CHAMPIONS LEAGUE

Frank Lampard’s Chelsea visit Real Madrid: has an interim manager ever won the Champions League?

The former Blues midfielder replaced Graham Potter and will take charge of just his second match at Estadio Santiago Bernabéu.

ANDREW COULDRIDGEAction Images via Reuters

Sacking your manager a matter of days before a Champions League quarter-final doesn’t sound like ideal preparation for said tie and those who are in agreement would point to Manchester City’s 3-0 destruction of Bayern Munich on Tuesday, in what was only Thomas Tuchel’s fourth match in charge of the German giants. However, the former Chelsea coach has been in his new post twice as long as recently-appointed Blues interim boss Frank Lampard, who takes his team to face Real Madrid in Spain just a matter of days after his second dugout debut with the club at Wolves.

Chelsea’s disastrous 2022-23 season

Will Lampard fare any better than the man who replaced him first time around at Stamford Bridge? We’ll find out soon enough. It’s been a disastrous season in West London, with Chelsea, who had been tipped by many to challenge for the Premier League title, incredibly in the bottom half of the table after 30 games, a whopping 34 points behind leaders Arsenal and 17 points adrift of fourth place, the minimum required to ensure Champions League qualification for next season.

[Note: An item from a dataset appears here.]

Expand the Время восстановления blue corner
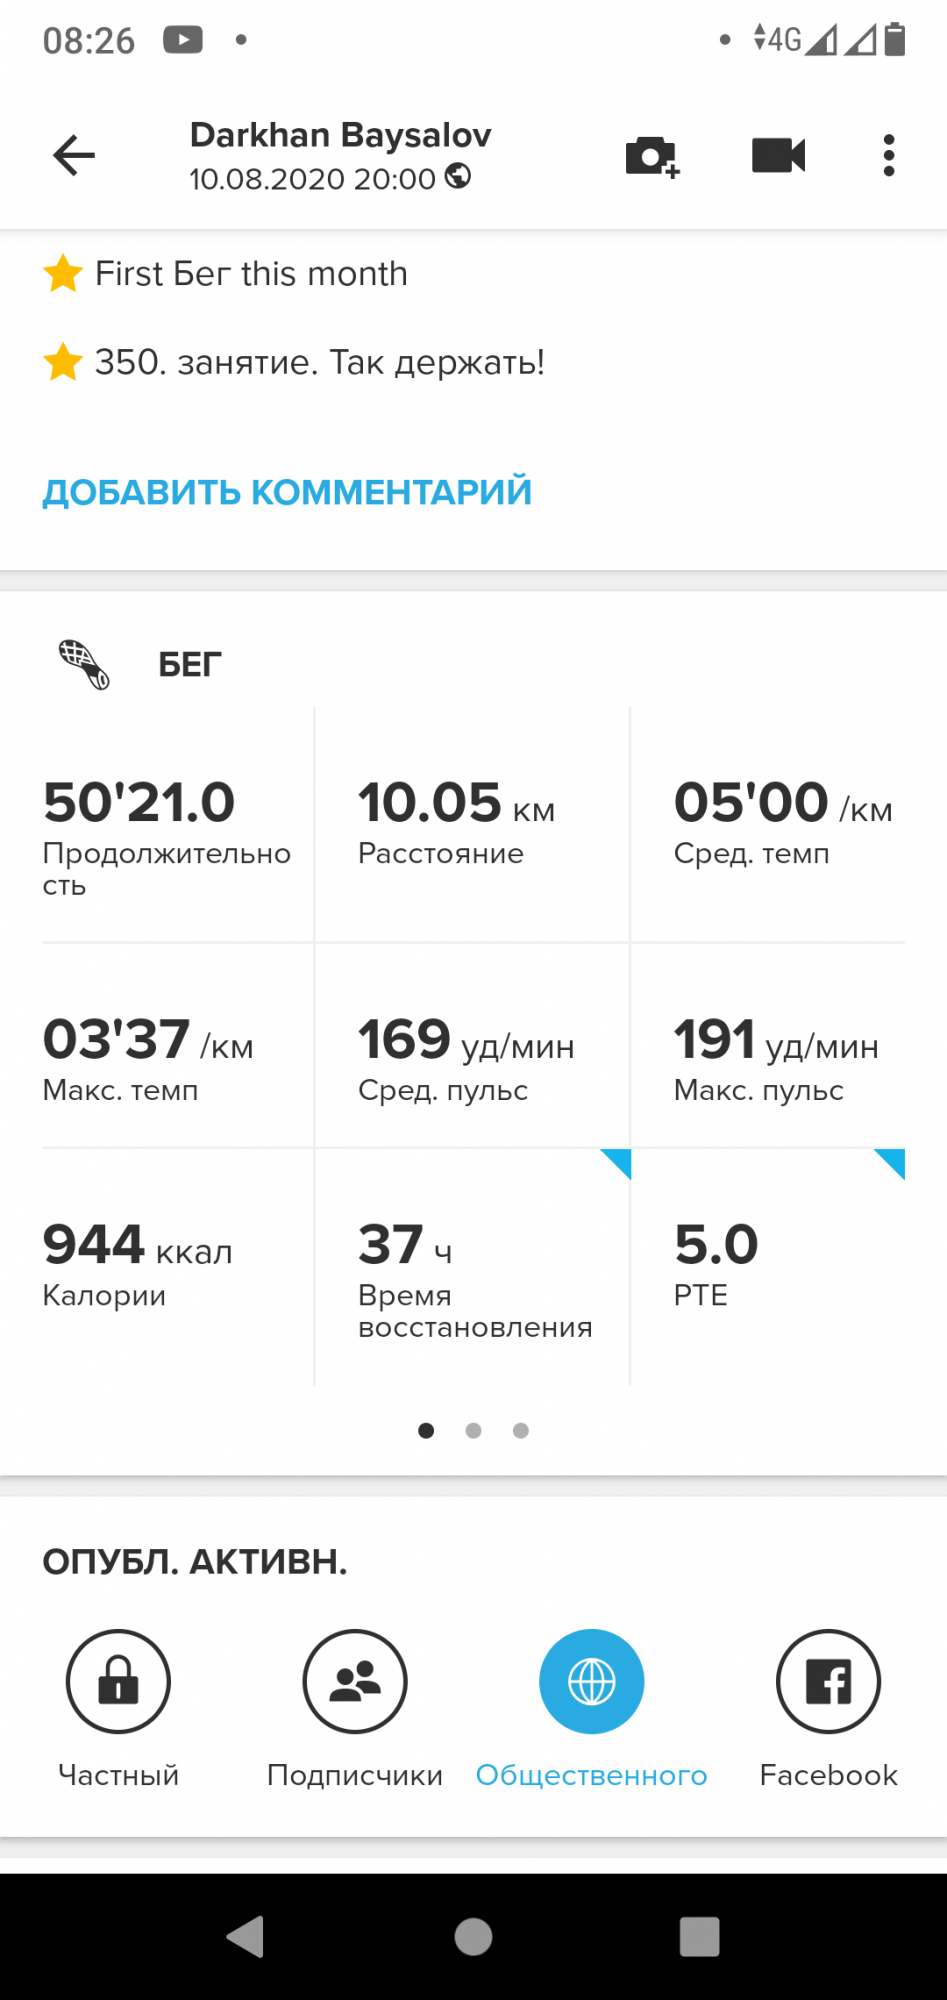The width and height of the screenshot is (947, 2000). (618, 1162)
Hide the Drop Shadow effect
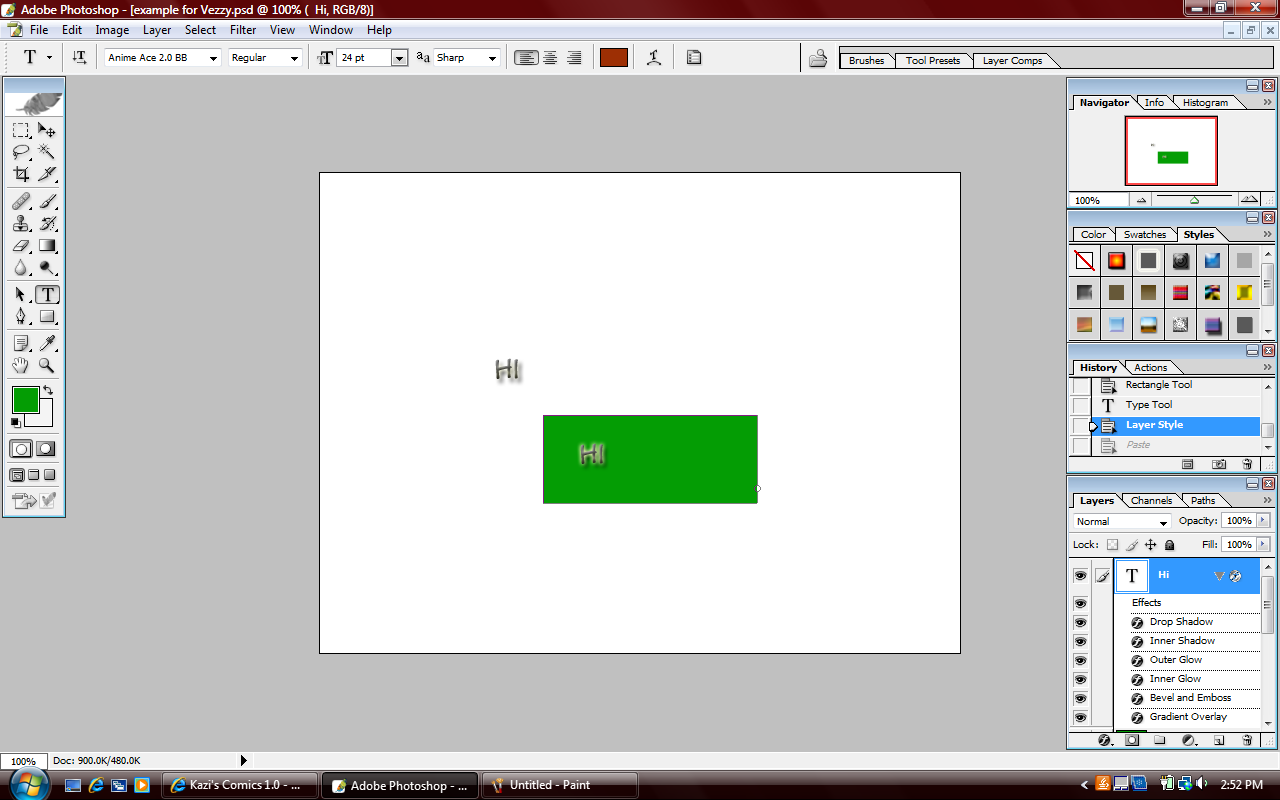 [x=1080, y=621]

But there is another way they could qualify for the competition in 2023-24: beating Real Madrid in the quarter-finals, one of City or Bayern (almost certainly the former) in the last four, before triumphing against either Milan, Napoli, Benfica or Inter in the final in Istanbul.

Which interim manager has won the Champions League?

But how could a struggling team that’s not even in the top 10 in their own domestic league become European champions? And under an interim manager, no less? Surely that’s never been done before

Well, it turns out that it has (the second bit, at least). And you’ll never guess which club did it

Given Chelsea’s recent history of changing managers more than some people change their clothes, it perhaps shouldn’t come as surprise to learn that it was they who lifted the Champions League trophy with a caretaker in charge.

Back in the summer of 2011, the Blues appointed André Villas-Boas, very much expected to be the second coming of José Mourinho. That, however, didn’t quite materialise, with the Portuguese one of just three Chelsea bosses in the last 25 years to have won less than half of his matches in charge. Former Blues midfielder Roberto Di Matteo, who had got West Bromwich Albion promoted to the Premier League before being sacked, had been Villas-Boas’ assistant and was the man tasked with steadying the ship until the end of the season when the former Porto coach was sacked in March 2012.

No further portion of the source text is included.